O texto era amplo o suficiente para manter sobre a mesa, sempre entre colchetes, os elementos que dariam ambição ao novo acordo: a menção a 1,5oC como limite máximo de aquecimento global tolerável; a possibilidade de atingir emissão líquida zero no meio do século; a revisão das metas nacionais (INDCs) a cada cinco anos a partir de 2018 ou 2019; e uma aparente solução para o impasse em torno do financiamento, na qual a infame expressão “países em posição de fazê-lo”, ou “Potodoso” – que os países emergentes interpretam como uma casca de banana jogada pelos ricos para fazê-los pagar pelo combate à mudança do clima – fora trocada por uma menção à cooperação voluntária entre países do sul.

“O texto tem as melhores opções para um bom acordo.
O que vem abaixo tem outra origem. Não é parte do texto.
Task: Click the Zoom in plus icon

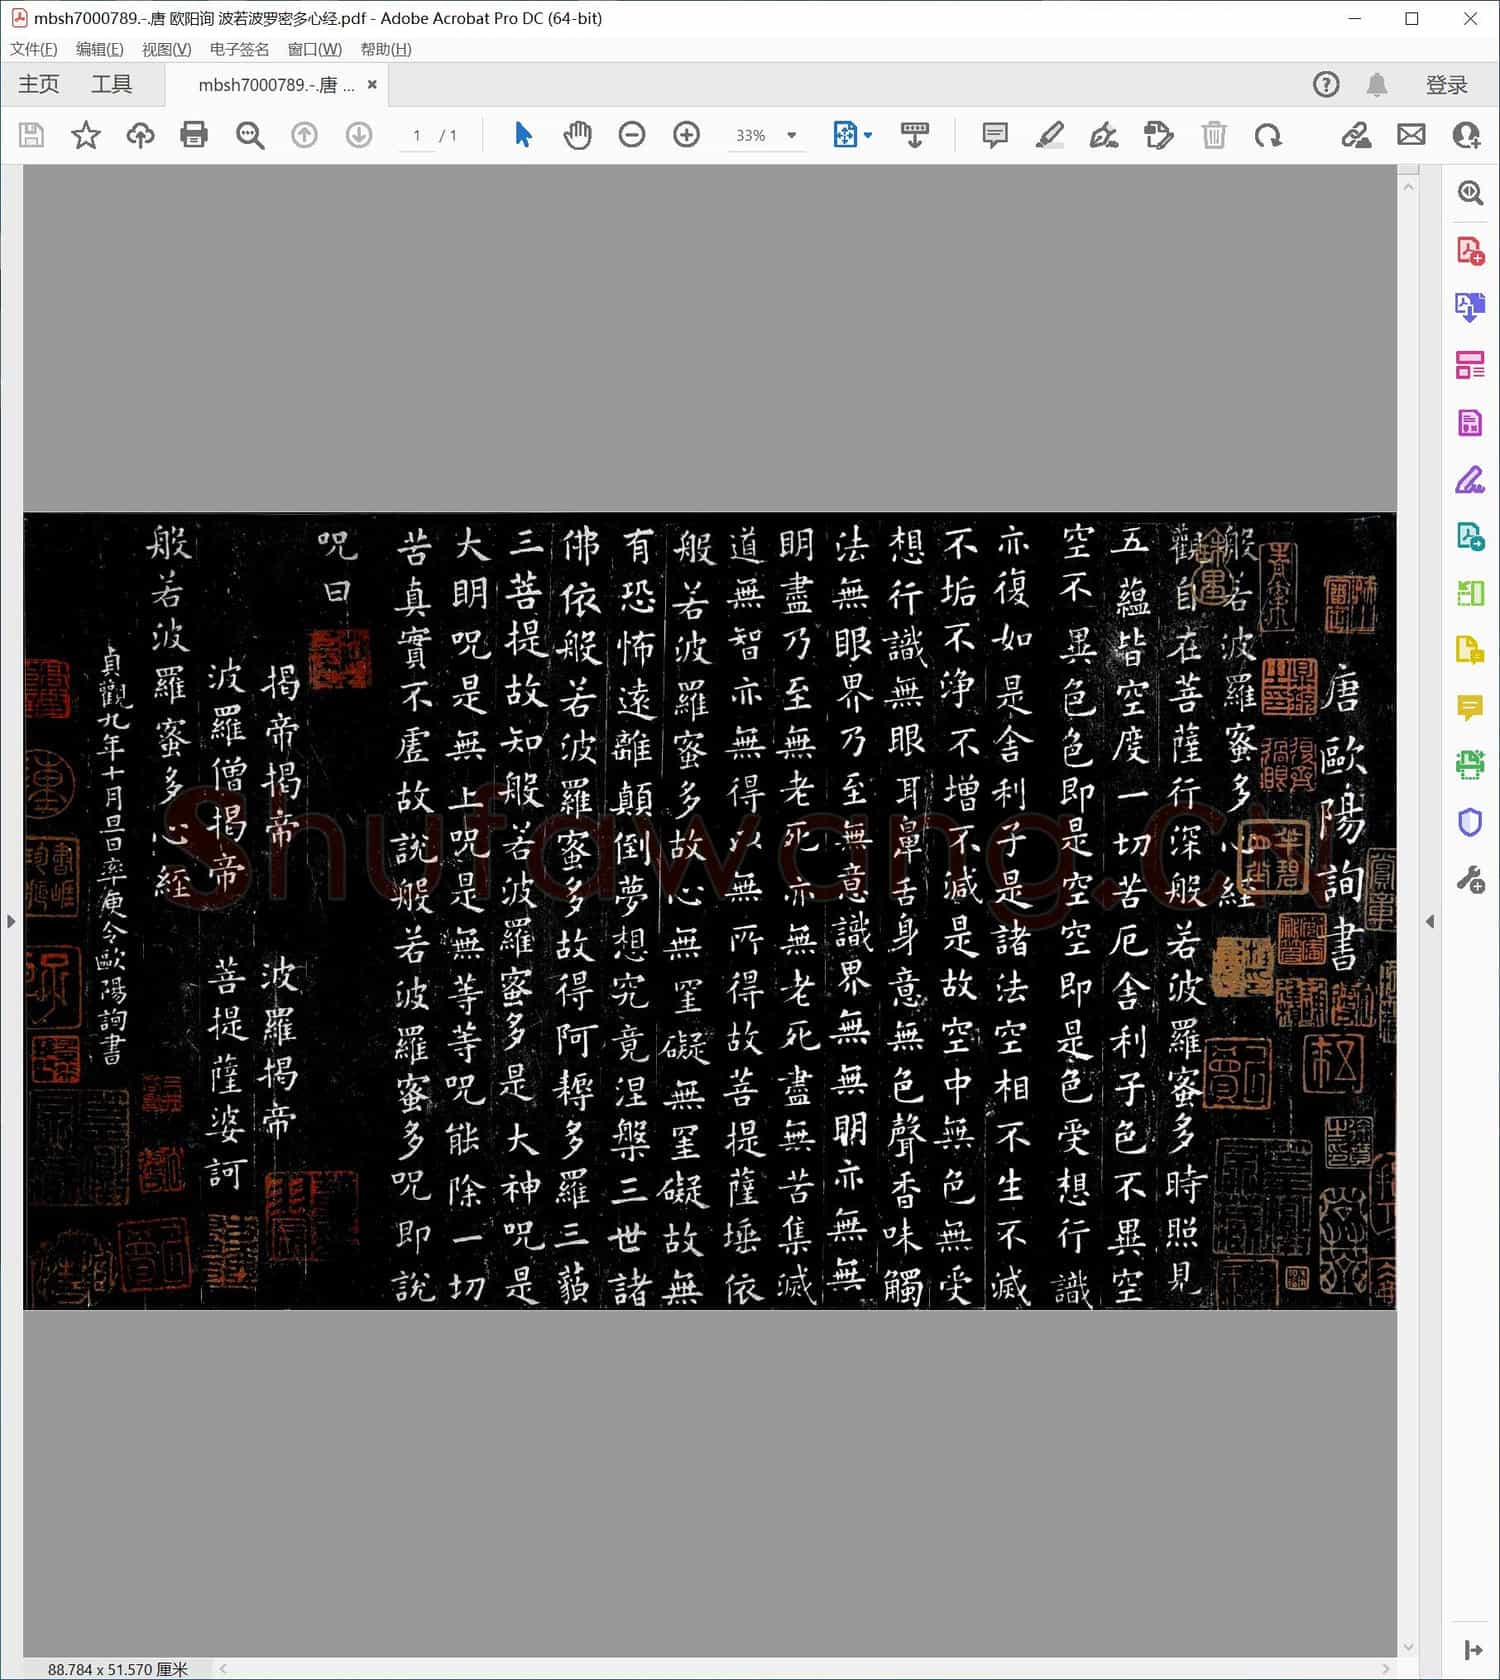Action: 686,135
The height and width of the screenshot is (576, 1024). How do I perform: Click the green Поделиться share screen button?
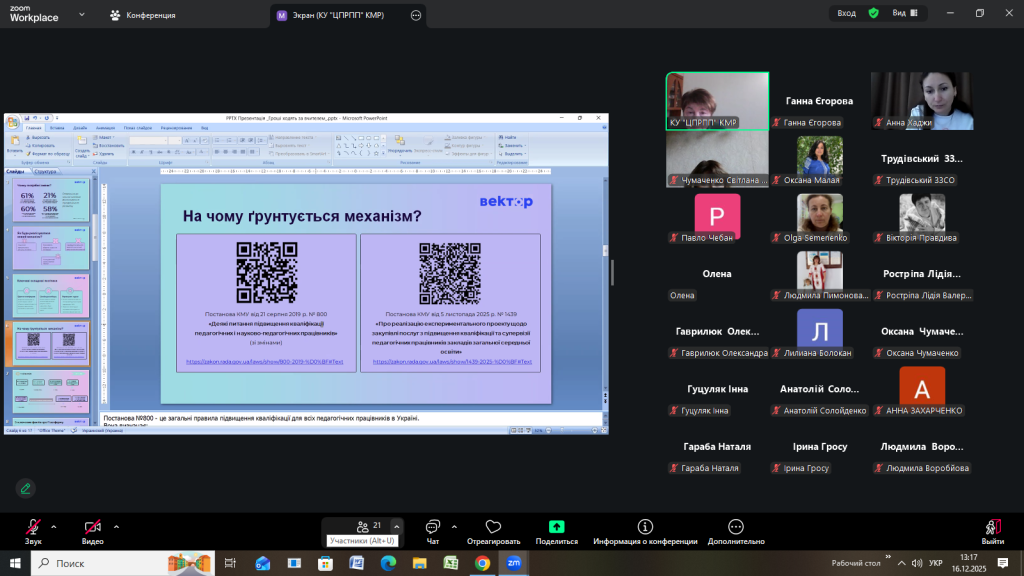(556, 528)
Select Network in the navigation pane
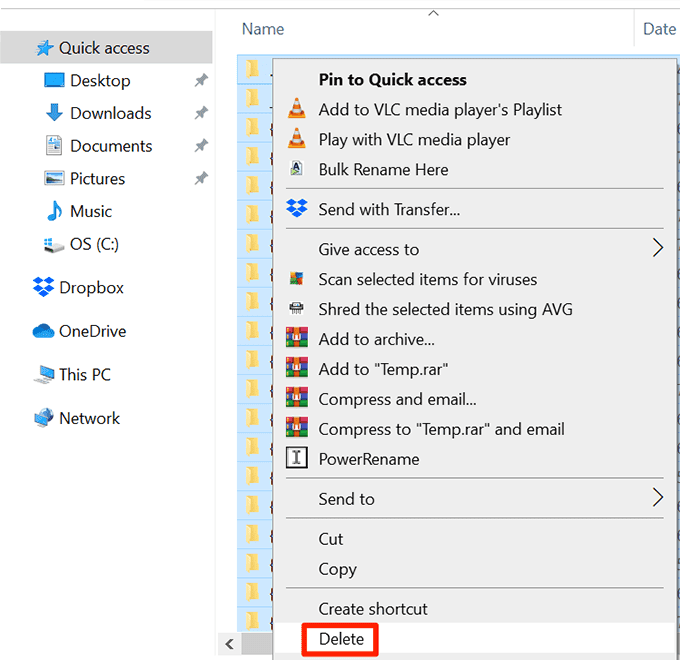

Mas, para que ele seja mesmo bom, todas essas opções precisam ser mantidas na versão final”, comentou Carlos Rittl, secretário-executivo do Observatório do Clima.
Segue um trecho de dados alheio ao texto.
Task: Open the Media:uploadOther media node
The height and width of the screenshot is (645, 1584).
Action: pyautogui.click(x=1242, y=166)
E é nessa última “edição” do Acordo de Paris que o bicho pega. Ao entregar seu texto, Fabius alertou os delegados de que três temas permaneciam sem consenso: a ambição do acordo, o financiamento e, sempre ela, a diferenciação entre ricos e pobres, que perpassa todo o texto e cuja resolução política está a encargo da ministra Izabella Teixeira (Meio Ambiente).

O nó da diferenciação é tão grande que um diplomata do G77, o bloco dos países em desenvolvimento, chegou a exagerar que “este é um acordo sobre diferenciação, não sobre clima”.

Feitiço do tempo

Após a apresentação da tarde, Fabius convidou as partes a examinar o texto e retornar às 20h com considerações, para então produzir mais uma versão do documento na quinta-feira. Foi convocada uma reunião do chamado Comitê de Paris, o grupo liderado por sete duplas de ministros para tratar dos assuntos espinhosos.
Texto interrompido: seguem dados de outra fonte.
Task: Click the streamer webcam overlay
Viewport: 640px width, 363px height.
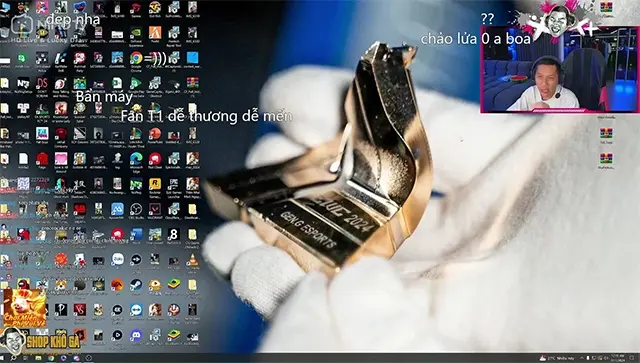Action: pos(559,69)
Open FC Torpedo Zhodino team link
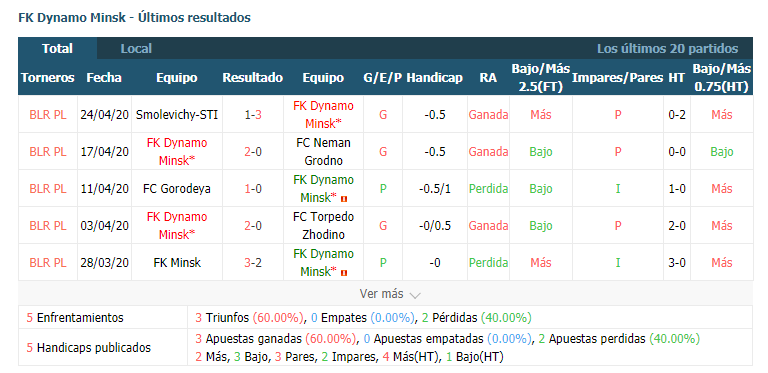This screenshot has height=373, width=768. point(323,226)
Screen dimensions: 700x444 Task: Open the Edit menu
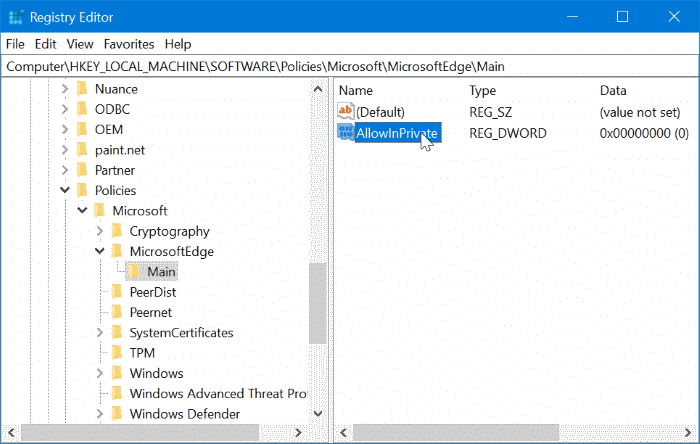(45, 44)
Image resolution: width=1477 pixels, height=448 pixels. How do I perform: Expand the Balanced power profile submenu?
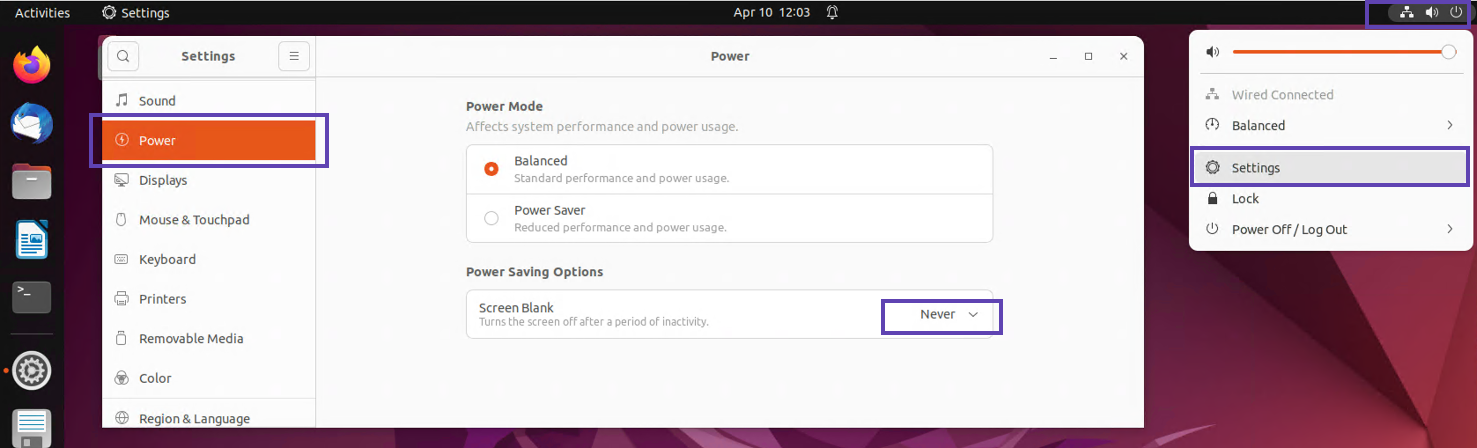1449,126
Na plenária, tudo pareceu dar para trás. Embora elogiassem o trabalho da presidência francesa, todos os países expressaram grandes ressalvas em relação ao texto.

“Ele não é corajoso o bastante, nem ambicioso o bastante”, declarou o comissário europeu para a Ação Climática, Miguel Arias Cañete, pouco antes do início da reunião. “Nós não aceitaremos um acordo que não sirva ao seu propósito.” As palavras foram repetidas quase literalmente pela representante da UE na plenária.

A África do Sul, que atualmente detém a presidência rotativa do G77, reclamou de que o texto não dava a dimensão correta da escala e da previsibilidade do financiamento após 2020. A Suíça, em nome do chamado Grupo de Integridade Ambiental, queixou-se do desequilíbrio também no artigo sobre finanças. O Grupo Umbrella, que reúne grandes poluidores desenvolvidos como EUA, Canadá e Austrália, também acusou desquilíbrio – só que achando que os pobres estavam sendo beneficiados. As Maldivas ameaçaram não assinar nenhum acordo que fosse levar seu povo “à extinção”.

O tom geral de todas as intervenções era uma reafirmação das posições de sempre das partes da Convenção do Clima, que há 24 anos emperra a luta contra o aquecimento global e que precisará chegar a um bom termo em 24 horas: os países em desenvolvimento querendo que os ricos assumam o ônus da luta contra a mudança do clima e os ricos querendo rachar a conta com os pobres.

Em parte, trata-se de puro teatro, já que os entendimentos políticos de bastidor são sempre mais avançados do que se deixa transparecer nas manifestações públicas. Em parte, porém, os países demonstram quão difícil é mostrar a tal “flexibilidade” da qual todos falam, mas que ninguém pratica por vontade própria.

Algumas manifestações de países petroleiros beiraram o surrealismo. A Arábia Saudita, por exemplo, disse que a menção a números e datas na visão de longo prazo joga contra a ambição do acordo (quando o exato oposto é verdade). A embaixadora venezuelana Claudia Salerno fez uma pregação defendendo o limite de temperatura de 1,5oC, para concluir pedindo a Fabius que botasse colchetes no artigo que diz que nenhum país poderá apresentar reservas (ou seja, descumpri-lo ao seu bel-prazer argumentando discordância com princípios) ao acordo.

Um raro momento de sanidade na plenária veio de onde menos se esperava: da Rússia, tradicional vilão climático. O representante russo repreendeu seus pares por perderem tempo repetindo os mesmos velhos discursos, e pediu ação: “O mundo está esperando por esse documento. Está esperando há oito anos.” Foi aplaudido.